Recall (footnote below (13)) that \(K_n = (n!)^3 C_1^n\). This implies in particular that \(n \ge (\log L)^{1/2}\), when L is large enough. Let us now proceed as in the proof of Theorem 18 and let u be the furthest point on the left of the joint line \(\mathbb {Z}\) of an \(\textbf{n}_1\) cluster emanating from, say the first point \(x_1\in A\) (other possible points being connected to \(\mathbb {Z}\) via \(\textbf{n}_1\) are handled similarly by union bound). We now consider the blocks \(B_{K_{n-1}^i}\) at scales \(n-1\) around the point \(u\in \mathbb {Z}\). From our inductive proof, we know that each of these \((n-1)\)-block is good with probability at least \(1-u_{n-1} \ge 1 - \frac{1}{1000 C_{n-1}^2}\). (See the estimates on \(u_n\) below (13)). This implies that with probability at least \(1-\tfrac{1}{100 C_n}\), all \((n-1)\)-blocks \(B_{K_{n-1}}^i\) around the point u and up to distance \(K_n=C_n K_{n-1} \le L\) are good.

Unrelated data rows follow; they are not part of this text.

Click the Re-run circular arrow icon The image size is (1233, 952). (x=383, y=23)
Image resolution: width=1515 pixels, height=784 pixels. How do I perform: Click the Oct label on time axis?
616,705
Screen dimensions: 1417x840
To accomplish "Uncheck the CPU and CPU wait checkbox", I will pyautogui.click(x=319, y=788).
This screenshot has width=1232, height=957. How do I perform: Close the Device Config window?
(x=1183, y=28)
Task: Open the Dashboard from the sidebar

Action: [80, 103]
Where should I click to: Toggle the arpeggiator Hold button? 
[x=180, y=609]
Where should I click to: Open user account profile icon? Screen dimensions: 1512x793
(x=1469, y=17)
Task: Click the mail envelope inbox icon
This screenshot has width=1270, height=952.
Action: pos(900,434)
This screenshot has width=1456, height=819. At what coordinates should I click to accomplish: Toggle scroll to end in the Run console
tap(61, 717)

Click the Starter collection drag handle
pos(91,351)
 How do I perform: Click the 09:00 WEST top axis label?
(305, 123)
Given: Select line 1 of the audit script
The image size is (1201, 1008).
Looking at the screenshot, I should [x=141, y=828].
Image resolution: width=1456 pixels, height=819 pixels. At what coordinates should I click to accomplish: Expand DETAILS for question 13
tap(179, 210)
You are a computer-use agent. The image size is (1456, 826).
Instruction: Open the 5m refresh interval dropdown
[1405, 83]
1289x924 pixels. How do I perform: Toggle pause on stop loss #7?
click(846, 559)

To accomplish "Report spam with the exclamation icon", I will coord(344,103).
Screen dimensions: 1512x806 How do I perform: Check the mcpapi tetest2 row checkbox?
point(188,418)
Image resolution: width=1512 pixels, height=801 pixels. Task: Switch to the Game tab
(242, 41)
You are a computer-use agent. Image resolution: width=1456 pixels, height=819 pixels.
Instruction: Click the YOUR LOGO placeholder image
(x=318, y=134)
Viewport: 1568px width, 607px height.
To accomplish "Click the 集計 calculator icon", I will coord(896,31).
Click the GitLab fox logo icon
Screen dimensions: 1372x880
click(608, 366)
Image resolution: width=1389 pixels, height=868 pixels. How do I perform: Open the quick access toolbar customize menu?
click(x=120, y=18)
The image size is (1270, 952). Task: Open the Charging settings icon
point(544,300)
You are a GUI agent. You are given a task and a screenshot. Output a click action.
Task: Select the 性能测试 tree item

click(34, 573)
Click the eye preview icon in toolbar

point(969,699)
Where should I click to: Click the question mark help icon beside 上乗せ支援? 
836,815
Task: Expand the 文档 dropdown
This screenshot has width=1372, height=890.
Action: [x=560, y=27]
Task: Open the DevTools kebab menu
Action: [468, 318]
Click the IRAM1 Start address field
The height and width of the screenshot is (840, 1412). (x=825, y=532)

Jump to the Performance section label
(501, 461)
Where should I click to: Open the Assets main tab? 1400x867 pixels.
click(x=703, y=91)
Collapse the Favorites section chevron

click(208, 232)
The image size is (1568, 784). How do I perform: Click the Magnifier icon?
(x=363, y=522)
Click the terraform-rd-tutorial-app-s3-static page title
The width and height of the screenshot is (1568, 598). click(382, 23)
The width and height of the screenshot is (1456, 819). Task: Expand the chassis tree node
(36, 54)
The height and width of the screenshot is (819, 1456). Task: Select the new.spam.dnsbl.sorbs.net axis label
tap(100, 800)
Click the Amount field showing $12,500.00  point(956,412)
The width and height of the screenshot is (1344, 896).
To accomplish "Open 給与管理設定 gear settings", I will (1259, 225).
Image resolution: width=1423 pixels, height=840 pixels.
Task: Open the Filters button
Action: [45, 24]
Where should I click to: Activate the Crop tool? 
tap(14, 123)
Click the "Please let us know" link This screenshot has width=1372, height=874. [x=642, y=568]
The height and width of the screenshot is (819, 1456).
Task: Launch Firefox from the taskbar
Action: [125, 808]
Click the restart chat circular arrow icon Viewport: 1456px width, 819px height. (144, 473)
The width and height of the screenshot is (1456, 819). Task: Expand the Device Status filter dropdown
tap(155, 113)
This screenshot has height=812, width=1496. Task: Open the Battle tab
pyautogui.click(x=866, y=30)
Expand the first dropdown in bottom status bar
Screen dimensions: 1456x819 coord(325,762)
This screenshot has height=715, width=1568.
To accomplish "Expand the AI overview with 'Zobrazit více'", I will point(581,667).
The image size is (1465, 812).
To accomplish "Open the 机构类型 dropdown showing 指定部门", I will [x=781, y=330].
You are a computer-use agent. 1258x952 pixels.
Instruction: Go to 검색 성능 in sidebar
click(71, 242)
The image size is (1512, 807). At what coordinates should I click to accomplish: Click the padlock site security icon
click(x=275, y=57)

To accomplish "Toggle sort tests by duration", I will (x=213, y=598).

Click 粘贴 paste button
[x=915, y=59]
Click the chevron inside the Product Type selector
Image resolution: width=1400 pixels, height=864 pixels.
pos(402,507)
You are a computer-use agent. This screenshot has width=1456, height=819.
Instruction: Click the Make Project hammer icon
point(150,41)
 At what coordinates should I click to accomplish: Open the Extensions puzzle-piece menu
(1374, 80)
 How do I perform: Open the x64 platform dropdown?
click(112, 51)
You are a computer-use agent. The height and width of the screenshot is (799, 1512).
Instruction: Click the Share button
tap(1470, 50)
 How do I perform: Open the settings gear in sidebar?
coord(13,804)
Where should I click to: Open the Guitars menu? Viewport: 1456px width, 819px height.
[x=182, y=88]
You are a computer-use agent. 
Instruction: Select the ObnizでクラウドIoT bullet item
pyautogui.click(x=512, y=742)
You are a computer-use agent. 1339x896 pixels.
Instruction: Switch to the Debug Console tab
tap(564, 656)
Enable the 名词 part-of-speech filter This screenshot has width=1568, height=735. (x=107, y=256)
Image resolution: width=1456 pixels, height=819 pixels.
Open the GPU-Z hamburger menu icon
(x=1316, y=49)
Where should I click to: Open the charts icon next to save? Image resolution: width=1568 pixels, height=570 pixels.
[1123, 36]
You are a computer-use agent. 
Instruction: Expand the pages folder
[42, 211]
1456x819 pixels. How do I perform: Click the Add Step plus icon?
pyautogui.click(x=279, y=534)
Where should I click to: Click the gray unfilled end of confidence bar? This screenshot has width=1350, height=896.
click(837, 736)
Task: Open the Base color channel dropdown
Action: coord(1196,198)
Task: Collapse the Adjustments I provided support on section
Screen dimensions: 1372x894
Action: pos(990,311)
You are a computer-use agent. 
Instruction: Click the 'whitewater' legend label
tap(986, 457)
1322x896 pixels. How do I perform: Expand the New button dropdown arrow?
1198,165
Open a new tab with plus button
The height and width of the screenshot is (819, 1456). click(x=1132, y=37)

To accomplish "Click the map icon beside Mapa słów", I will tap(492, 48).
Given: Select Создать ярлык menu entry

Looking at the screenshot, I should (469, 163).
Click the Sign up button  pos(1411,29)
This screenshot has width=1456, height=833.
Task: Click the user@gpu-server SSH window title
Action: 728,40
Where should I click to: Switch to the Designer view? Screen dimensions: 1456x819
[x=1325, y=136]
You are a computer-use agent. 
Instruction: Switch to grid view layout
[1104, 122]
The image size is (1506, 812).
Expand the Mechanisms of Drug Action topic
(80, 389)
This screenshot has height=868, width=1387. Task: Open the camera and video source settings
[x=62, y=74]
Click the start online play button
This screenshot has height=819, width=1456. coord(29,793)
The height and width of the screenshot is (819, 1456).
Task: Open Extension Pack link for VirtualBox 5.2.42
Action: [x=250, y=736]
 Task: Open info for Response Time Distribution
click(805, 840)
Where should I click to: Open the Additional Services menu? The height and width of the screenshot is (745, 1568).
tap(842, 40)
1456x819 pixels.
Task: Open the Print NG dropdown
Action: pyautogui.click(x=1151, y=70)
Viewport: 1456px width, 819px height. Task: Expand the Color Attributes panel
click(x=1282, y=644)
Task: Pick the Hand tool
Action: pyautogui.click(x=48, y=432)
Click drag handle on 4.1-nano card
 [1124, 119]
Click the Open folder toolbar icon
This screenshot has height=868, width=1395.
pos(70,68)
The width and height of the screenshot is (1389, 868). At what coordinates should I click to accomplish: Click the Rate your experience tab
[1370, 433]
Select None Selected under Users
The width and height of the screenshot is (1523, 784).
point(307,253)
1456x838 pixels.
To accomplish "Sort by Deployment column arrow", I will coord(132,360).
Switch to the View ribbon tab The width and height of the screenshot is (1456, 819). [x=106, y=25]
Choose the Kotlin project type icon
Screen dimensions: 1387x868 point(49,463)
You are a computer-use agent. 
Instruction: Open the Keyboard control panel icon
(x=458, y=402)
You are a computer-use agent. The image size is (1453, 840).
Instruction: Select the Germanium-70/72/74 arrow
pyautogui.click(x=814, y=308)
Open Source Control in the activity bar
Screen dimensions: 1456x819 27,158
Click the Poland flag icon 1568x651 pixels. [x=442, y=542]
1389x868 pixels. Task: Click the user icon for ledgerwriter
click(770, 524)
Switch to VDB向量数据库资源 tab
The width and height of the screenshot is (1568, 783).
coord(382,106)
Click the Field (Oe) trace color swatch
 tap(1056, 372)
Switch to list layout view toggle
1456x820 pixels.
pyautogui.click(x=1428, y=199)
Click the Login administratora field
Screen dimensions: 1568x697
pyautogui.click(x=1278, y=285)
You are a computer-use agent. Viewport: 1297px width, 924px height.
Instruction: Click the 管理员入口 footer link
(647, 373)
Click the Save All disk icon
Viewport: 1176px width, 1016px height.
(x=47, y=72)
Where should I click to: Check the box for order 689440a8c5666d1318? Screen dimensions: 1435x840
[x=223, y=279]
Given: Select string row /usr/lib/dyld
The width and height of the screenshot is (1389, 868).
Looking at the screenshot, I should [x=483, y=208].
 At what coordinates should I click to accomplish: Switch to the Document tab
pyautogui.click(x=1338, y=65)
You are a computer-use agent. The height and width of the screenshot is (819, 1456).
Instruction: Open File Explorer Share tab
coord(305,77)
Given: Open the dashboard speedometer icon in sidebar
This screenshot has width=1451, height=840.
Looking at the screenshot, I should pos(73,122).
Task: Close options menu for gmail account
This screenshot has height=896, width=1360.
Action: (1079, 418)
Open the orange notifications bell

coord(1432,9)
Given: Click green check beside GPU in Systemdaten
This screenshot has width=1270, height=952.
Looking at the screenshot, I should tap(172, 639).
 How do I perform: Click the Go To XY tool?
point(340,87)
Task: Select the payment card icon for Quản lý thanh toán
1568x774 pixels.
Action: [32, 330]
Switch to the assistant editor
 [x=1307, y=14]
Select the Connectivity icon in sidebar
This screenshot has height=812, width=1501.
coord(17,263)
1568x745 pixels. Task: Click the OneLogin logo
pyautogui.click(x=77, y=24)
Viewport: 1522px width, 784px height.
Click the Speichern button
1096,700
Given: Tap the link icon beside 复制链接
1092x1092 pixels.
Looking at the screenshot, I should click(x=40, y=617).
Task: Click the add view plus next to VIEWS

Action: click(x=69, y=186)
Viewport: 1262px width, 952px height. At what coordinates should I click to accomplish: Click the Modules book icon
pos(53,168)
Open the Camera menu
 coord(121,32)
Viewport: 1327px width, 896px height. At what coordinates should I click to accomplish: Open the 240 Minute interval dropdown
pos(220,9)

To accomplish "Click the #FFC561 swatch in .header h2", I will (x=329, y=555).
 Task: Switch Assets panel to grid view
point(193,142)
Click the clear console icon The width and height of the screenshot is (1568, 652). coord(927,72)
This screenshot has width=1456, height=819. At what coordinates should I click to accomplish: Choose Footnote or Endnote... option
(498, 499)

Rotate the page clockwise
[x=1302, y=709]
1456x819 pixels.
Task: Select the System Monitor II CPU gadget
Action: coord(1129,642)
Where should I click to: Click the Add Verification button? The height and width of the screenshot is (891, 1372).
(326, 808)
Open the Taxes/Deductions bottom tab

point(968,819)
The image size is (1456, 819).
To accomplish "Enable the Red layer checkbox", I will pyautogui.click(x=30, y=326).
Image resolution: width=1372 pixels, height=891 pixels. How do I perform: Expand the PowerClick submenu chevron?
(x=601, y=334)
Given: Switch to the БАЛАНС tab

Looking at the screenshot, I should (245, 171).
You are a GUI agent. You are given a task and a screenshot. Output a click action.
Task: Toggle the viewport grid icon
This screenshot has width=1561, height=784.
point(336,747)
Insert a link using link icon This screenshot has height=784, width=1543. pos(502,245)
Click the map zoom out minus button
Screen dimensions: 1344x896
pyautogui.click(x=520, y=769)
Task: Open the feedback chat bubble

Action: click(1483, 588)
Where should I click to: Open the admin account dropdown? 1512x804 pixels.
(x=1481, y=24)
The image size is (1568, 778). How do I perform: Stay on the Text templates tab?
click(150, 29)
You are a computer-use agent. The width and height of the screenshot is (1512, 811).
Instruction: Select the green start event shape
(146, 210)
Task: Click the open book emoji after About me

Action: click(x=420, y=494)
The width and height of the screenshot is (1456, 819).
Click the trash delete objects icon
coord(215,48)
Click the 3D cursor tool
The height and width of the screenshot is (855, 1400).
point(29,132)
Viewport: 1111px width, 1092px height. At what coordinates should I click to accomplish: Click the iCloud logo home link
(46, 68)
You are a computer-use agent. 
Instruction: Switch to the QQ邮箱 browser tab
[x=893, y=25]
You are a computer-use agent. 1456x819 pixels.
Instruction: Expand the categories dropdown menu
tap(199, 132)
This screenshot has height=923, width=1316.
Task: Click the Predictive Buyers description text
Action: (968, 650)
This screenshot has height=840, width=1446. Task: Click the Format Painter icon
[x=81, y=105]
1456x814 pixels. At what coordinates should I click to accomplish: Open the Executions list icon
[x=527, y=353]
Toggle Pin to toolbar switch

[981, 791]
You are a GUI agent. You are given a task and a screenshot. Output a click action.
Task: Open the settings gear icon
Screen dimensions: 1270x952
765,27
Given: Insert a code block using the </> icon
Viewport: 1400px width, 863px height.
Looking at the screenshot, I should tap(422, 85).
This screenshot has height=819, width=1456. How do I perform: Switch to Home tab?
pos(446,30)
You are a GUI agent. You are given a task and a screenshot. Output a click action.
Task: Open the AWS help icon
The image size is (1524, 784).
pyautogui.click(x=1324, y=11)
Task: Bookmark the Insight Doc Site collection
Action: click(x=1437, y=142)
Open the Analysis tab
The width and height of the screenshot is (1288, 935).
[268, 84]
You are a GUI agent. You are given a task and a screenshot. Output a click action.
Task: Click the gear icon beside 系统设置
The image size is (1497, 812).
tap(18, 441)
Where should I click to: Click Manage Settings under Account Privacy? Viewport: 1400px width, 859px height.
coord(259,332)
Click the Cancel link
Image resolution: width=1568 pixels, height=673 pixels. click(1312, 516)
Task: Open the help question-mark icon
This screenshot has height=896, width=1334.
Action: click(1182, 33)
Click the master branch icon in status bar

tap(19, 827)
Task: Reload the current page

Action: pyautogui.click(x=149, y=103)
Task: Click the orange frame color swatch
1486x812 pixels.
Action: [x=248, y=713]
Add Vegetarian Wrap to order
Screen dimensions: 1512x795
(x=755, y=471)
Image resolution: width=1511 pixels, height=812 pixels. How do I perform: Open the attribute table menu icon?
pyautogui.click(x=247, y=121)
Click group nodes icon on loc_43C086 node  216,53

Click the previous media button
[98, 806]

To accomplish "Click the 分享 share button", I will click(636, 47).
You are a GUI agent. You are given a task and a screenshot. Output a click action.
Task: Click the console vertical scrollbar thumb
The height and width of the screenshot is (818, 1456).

We can now use this overlapping chain of good blocks as in the proof of Lemma 21 to produce a bridging with the random current \(\textbf{n}_1\) with probability at least \(1-O((C_n)^{-c})\) which is the same as \(1-O((\log L)^{-{\tilde{c}}})\) and thus concludes our proof. \(\square \)

Remark 8

Note that by going further into smaller scales \(K_{n-\ell } \ll K_n \le L < K_{n+1}\) and by replacing the power-law control \(\{u_n\}_{n\ge 1}\) below (13) by an exponentially decaying control in n, one may obtain if needed better correction terms in Theorem 3.